Monday, April 9, 2012, is the last day to comment on the proposed rules of procedure for the new Patent Trial and Appeal Board (PTAB) created under the AIA effective as of September 16, 2012. These new rules will govern the procedure to be followed for appealing a negative outcome during patent examination, attacking entitlement to a patent or patent application via derivation proceedings under 35 USC §§ 291 and 135 as amended under the AIA effective as of September 16, 2012, inter partes review under 35 USC §§ 311 to 319 as newly provided under the AIA also effective as of September 16, 2012, and post grant review under 35 USC §§ 321 to 329 as newly provided under the AIA effective for patents which had at least one claim with an effective date on or after March 16, 2013, at any time during the pendency of the application on which the patent is based.
The proposed rules of practice before the PTAB also contain proposed USPTO fees for inter partes review, post grant review and derivation proceedings. The proposed fees for inter partes review and post grant review have been controversial ever since their publication. The USPTO proposes to charge $27,200 for conducting inter partes review of up to 20 claims and $35,800 for conducting post grant review of up to 20 claims.

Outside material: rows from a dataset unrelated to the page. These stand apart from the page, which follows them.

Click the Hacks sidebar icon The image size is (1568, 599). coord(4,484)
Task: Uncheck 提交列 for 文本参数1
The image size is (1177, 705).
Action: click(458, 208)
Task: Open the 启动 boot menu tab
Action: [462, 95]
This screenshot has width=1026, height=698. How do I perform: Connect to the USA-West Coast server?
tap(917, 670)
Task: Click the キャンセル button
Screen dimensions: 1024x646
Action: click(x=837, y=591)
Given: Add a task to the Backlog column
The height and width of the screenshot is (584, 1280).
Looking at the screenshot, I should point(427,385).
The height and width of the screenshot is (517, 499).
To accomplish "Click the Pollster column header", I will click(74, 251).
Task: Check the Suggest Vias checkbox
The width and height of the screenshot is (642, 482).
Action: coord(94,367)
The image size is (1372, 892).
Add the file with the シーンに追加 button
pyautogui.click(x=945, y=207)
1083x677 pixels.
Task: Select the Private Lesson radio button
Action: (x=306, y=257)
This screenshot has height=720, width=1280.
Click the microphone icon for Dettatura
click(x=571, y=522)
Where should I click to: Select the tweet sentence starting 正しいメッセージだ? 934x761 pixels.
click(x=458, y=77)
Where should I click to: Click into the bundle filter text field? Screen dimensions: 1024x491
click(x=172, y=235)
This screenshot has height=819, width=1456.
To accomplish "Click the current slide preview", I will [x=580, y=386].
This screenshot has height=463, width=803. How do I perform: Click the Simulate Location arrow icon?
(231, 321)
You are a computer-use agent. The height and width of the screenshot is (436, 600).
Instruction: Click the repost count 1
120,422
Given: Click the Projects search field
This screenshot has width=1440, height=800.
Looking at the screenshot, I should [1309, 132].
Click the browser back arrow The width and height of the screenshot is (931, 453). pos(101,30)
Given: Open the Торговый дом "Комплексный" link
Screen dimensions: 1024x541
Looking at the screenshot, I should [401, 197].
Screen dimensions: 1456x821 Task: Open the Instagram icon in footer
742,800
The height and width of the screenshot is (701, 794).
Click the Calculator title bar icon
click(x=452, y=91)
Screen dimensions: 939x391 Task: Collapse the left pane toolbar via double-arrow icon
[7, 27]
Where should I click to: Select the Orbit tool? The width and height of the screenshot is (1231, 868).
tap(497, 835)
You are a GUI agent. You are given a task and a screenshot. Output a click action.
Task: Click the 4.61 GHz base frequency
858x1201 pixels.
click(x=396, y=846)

Higher fees are proposed for review of more than 20 claims in a graduated stepwise fashion.
The relevant notices of proposed rule making may be viewed by clicking here and here. The the proposed rules for practice before the PTAB may be viewed by clicking here, an illustrative scheduling order for practice before the PTAB may be viewed by clicking here, and the proposed rules for judicial review of a PTAB decision may be viewed by clicking here.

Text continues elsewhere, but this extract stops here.